*Dataset records*:

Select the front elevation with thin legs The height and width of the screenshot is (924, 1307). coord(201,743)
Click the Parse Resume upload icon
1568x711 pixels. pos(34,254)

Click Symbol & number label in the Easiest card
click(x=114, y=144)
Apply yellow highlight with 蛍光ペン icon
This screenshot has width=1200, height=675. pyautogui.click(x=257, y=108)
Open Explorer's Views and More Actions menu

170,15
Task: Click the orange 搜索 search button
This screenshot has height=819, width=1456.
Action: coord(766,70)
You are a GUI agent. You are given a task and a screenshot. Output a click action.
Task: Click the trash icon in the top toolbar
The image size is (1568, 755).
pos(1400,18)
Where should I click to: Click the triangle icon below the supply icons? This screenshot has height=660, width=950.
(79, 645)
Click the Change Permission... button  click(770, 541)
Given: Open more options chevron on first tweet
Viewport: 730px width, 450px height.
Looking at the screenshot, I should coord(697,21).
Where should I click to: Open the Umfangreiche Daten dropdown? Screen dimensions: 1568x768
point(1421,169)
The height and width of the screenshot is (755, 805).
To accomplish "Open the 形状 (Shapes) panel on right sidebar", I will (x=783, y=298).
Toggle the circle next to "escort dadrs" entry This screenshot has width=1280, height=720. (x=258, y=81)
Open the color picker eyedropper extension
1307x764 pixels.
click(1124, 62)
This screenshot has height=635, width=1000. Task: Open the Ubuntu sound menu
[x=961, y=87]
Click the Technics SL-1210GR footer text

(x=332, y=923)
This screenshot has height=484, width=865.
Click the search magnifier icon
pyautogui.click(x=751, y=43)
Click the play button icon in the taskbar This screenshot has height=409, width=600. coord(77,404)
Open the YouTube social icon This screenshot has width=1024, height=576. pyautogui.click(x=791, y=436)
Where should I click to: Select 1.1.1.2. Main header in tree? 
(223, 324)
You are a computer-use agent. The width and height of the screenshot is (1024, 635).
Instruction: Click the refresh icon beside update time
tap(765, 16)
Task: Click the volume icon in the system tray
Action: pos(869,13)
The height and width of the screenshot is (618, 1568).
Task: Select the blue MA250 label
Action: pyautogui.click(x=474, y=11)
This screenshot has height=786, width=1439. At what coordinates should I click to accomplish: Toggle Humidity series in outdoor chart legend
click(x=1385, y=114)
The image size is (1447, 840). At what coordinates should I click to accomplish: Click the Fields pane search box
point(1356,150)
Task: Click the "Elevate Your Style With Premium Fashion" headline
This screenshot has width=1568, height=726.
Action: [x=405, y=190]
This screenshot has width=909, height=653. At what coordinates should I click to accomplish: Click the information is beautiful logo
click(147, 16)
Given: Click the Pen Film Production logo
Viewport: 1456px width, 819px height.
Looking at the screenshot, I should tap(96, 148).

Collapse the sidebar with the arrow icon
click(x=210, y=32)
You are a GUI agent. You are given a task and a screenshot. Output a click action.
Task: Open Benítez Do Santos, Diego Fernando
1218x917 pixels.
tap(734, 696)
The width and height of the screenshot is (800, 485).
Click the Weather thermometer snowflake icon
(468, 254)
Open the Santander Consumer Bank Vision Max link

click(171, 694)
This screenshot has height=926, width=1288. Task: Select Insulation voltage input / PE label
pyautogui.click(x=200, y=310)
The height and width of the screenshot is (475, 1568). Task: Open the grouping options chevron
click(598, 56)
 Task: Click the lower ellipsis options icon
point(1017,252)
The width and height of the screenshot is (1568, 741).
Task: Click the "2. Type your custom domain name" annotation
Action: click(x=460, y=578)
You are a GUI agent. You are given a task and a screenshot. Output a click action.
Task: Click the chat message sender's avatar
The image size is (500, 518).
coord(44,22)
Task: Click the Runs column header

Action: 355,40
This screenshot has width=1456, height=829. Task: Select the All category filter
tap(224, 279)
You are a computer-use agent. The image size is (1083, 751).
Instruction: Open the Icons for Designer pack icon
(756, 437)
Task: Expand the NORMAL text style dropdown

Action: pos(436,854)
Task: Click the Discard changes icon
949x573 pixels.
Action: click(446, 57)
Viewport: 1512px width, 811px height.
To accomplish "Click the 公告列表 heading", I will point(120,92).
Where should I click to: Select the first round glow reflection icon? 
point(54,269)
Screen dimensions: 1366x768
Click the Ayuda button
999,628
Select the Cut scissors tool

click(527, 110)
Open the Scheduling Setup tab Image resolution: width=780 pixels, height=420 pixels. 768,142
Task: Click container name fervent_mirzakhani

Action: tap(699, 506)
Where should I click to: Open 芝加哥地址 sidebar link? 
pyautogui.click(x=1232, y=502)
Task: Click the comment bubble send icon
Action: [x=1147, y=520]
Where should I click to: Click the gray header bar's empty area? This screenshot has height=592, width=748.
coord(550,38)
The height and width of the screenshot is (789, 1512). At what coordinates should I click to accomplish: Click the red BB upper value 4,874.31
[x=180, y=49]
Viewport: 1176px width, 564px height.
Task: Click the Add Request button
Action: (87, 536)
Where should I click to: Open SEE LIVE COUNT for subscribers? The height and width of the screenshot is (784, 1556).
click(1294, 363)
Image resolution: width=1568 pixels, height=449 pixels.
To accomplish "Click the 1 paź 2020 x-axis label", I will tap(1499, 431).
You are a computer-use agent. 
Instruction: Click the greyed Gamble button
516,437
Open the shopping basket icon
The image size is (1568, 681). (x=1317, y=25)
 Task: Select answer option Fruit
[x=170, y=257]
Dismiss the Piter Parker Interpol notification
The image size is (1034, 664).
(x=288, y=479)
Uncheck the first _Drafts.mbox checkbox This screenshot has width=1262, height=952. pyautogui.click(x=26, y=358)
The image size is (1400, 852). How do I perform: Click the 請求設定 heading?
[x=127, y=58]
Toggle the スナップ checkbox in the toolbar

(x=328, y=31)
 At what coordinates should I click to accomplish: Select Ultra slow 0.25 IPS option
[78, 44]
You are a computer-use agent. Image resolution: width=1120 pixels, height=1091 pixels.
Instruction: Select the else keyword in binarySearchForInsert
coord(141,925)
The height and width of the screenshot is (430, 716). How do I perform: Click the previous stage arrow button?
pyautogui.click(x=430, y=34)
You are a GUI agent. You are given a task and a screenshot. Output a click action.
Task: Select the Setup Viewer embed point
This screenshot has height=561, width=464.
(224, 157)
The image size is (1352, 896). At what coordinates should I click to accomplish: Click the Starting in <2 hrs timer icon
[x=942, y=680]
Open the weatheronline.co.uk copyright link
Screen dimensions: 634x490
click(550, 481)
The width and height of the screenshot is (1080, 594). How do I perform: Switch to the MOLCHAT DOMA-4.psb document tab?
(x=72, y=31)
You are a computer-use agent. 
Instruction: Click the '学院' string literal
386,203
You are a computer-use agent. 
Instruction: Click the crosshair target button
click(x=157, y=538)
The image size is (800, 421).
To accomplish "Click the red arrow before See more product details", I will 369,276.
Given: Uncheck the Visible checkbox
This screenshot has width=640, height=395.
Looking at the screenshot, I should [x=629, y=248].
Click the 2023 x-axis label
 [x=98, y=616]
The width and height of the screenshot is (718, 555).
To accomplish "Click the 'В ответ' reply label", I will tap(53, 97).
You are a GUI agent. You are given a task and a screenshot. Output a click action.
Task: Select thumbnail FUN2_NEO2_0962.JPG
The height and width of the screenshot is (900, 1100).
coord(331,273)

*Written instruction*: Convert the items above into a JSON list of strings, one string per line and no entries for blank lines.

*Result*:
[
  "Select the front elevation with thin legs The height and width of the screenshot is (924, 1307). coord(201,743)",
  "Click the Parse Resume upload icon",
  "1568x711 pixels. pos(34,254)",
  "Click Symbol & number label in the Easiest card",
  "click(x=114, y=144)",
  "Apply yellow highlight with 蛍光ペン icon",
  "This screenshot has width=1200, height=675. pyautogui.click(x=257, y=108)",
  "Open Explorer's Views and More Actions menu",
  "170,15",
  "Task: Click the orange 搜索 search button",
  "This screenshot has height=819, width=1456.",
  "Action: coord(766,70)",
  "You are a GUI agent. You are given a task and a screenshot. Output a click action.",
  "Task: Click the trash icon in the top toolbar",
  "The image size is (1568, 755).",
  "pos(1400,18)",
  "Where should I click to: Click the triangle icon below the supply icons? This screenshot has height=660, width=950.",
  "(79, 645)",
  "Click the Change Permission... button  click(770, 541)",
  "Given: Open more options chevron on first tweet",
  "Viewport: 730px width, 450px height.",
  "Looking at the screenshot, I should coord(697,21).",
  "Where should I click to: Open the Umfangreiche Daten dropdown? Screen dimensions: 1568x768",
  "point(1421,169)",
  "The height and width of the screenshot is (755, 805).",
  "To accomplish \"Open the 形状 (Shapes) panel on right sidebar\", I will (x=783, y=298).",
  "Toggle the circle next to \"escort dadrs\" entry This screenshot has width=1280, height=720. (x=258, y=81)",
  "Open the color picker eyedropper extension",
  "1307x764 pixels.",
  "click(1124, 62)",
  "This screenshot has height=635, width=1000. Task: Open the Ubuntu sound menu",
  "[x=961, y=87]",
  "Click the Technics SL-1210GR footer text",
  "(x=332, y=923)",
  "This screenshot has height=484, width=865.",
  "Click the search magnifier icon",
  "pyautogui.click(x=751, y=43)",
  "Click the play button icon in the taskbar This screenshot has height=409, width=600. coord(77,404)",
  "Open the YouTube social icon This screenshot has width=1024, height=576. pyautogui.click(x=791, y=436)",
  "Where should I click to: Select 1.1.1.2. Main header in tree? ",
  "(223, 324)",
  "You are a computer-use agent. The width and height of the screenshot is (1024, 635).",
  "Instruction: Click the refresh icon beside update time",
  "tap(765, 16)",
  "Task: Click the volume icon in the system tray",
  "Action: pos(869,13)",
  "The height and width of the screenshot is (618, 1568).",
  "Task: Select the blue MA250 label",
  "Action: pyautogui.click(x=474, y=11)",
  "This screenshot has height=786, width=1439. At what coordinates should I click to accomplish: Toggle Humidity series in outdoor chart legend",
  "click(x=1385, y=114)",
  "The image size is (1447, 840). At what coordinates should I click to accomplish: Click the Fields pane search box",
  "point(1356,150)",
  "Task: Click the \"Elevate Your Style With Premium Fashion\" headline",
  "This screenshot has width=1568, height=726.",
  "Action: [x=405, y=190]",
  "This screenshot has width=909, height=653. At what coordinates should I click to accomplish: Click the information is beautiful logo",
  "click(147, 16)",
  "Given: Click the Pen Film Production logo",
  "Viewport: 1456px width, 819px height.",
  "Looking at the screenshot, I should tap(96, 148).",
  "Collapse the sidebar with the arrow icon",
  "click(x=210, y=32)",
  "You are a GUI agent. You are given a task and a screenshot. Output a click action.",
  "Task: Open Benítez Do Santos, Diego Fernando",
  "1218x917 pixels.",
  "tap(734, 696)",
  "The width and height of the screenshot is (800, 485).",
  "Click the Weather thermometer snowflake icon",
  "(468, 254)",
  "Open the Santander Consumer Bank Vision Max link",
  "click(171, 694)",
  "This screenshot has height=926, width=1288. Task: Select Insulation voltage input / PE label",
  "pyautogui.click(x=200, y=310)",
  "The height and width of the screenshot is (475, 1568). Task: Open the grouping options chevron",
  "click(598, 56)",
  " Task: Click the lower ellipsis options icon",
  "point(1017,252)",
  "The width and height of the screenshot is (1568, 741).",
  "Task: Click the \"2. Type your custom domain name\" annotation",
  "Action: click(x=460, y=578)",
  "You are a GUI agent. You are given a task and a screenshot. Output a click action.",
  "Task: Click the chat message sender's avatar",
  "The image size is (500, 518).",
  "coord(44,22)",
  "Task: Click the Runs column header",
  "Action: 355,40",
  "This screenshot has width=1456, height=829. Task: Select the All category filter",
  "tap(224, 279)",
  "You are a computer-use agent. The image size is (1083, 751).",
  "Instruction: Open the Icons for Designer pack icon",
  "(756, 437)",
  "Task: Expand the NORMAL text style dropdown",
  "Action: pos(436,854)",
  "Task: Click the Discard changes icon",
  "949x573 pixels.",
  "Action: click(446, 57)",
  "Viewport: 1512px width, 811px height.",
  "To accomplish \"Click the 公告列表 heading\", I will point(120,92).",
  "Where should I click to: Select the first round glow reflection icon? ",
  "point(54,269)",
  "Screen dimensions: 1366x768",
  "Click the Ayuda button",
  "999,628",
  "Select the Cut scissors tool",
  "click(527, 110)",
  "Open the Scheduling Setup tab Image resolution: width=780 pixels, height=420 pixels. 768,142",
  "Task: Click container name fervent_mirzakhani",
  "Action: tap(699, 506)",
  "Where should I click to: Open 芝加哥地址 sidebar link? ",
  "pyautogui.click(x=1232, y=502)",
  "Task: Click the comment bubble send icon",
  "Action: [x=1147, y=520]",
  "Where should I click to: Click the gray header bar's empty area? This screenshot has height=592, width=748.",
  "coord(550,38)",
  "The height and width of the screenshot is (789, 1512). At what coordinates should I click to accomplish: Click the red BB upper value 4,874.31",
  "[x=180, y=49]",
  "Viewport: 1176px width, 564px height.",
  "Task: Click the Add Request button",
  "Action: (87, 536)",
  "Where should I click to: Open SEE LIVE COUNT for subscribers? The height and width of the screenshot is (784, 1556).",
  "click(1294, 363)",
  "Image resolution: width=1568 pixels, height=449 pixels.",
  "To accomplish \"Click the 1 paź 2020 x-axis label\", I will tap(1499, 431).",
  "You are a computer-use agent. ",
  "Instruction: Click the greyed Gamble button",
  "516,437",
  "Open the shopping basket icon",
  "The image size is (1568, 681). (x=1317, y=25)",
  " Task: Select answer option Fruit",
  "[x=170, y=257]",
  "Dismiss the Piter Parker Interpol notification",
  "The image size is (1034, 664).",
  "(x=288, y=479)",
  "Uncheck the first _Drafts.mbox checkbox This screenshot has width=1262, height=952. pyautogui.click(x=26, y=358)",
  "The image size is (1400, 852). How do I perform: Click the 請求設定 heading?",
  "[x=127, y=58]",
  "Toggle the スナップ checkbox in the toolbar",
  "(x=328, y=31)",
  " At what coordinates should I click to accomplish: Select Ultra slow 0.25 IPS option",
  "[78, 44]",
  "You are a computer-use agent. Image resolution: width=1120 pixels, height=1091 pixels.",
  "Instruction: Select the else keyword in binarySearchForInsert",
  "coord(141,925)",
  "The height and width of the screenshot is (430, 716). How do I perform: Click the previous stage arrow button?",
  "pyautogui.click(x=430, y=34)",
  "You are a GUI agent. You are given a task and a screenshot. Output a click action.",
  "Task: Select the Setup Viewer embed point",
  "This screenshot has height=561, width=464.",
  "(224, 157)",
  "The image size is (1352, 896). At what coordinates should I click to accomplish: Click the Starting in <2 hrs timer icon",
  "[x=942, y=680]",
  "Open the weatheronline.co.uk copyright link",
  "Screen dimensions: 634x490",
  "click(550, 481)",
  "The width and height of the screenshot is (1080, 594). How do I perform: Switch to the MOLCHAT DOMA-4.psb document tab?",
  "(x=72, y=31)",
  "You are a computer-use agent. ",
  "Instruction: Click the '学院' string literal",
  "386,203",
  "You are a computer-use agent. ",
  "Instruction: Click the crosshair target button",
  "click(x=157, y=538)",
  "The image size is (800, 421).",
  "To accomplish \"Click the red arrow before See more product details\", I will 369,276.",
  "Given: Uncheck the Visible checkbox",
  "This screenshot has width=640, height=395.",
  "Looking at the screenshot, I should [x=629, y=248].",
  "Click the 2023 x-axis label",
  " [x=98, y=616]",
  "The width and height of the screenshot is (718, 555).",
  "To accomplish \"Click the 'В ответ' reply label\", I will tap(53, 97).",
  "You are a GUI agent. You are given a task and a screenshot. Output a click action.",
  "Task: Select thumbnail FUN2_NEO2_0962.JPG",
  "The height and width of the screenshot is (900, 1100).",
  "coord(331,273)"
]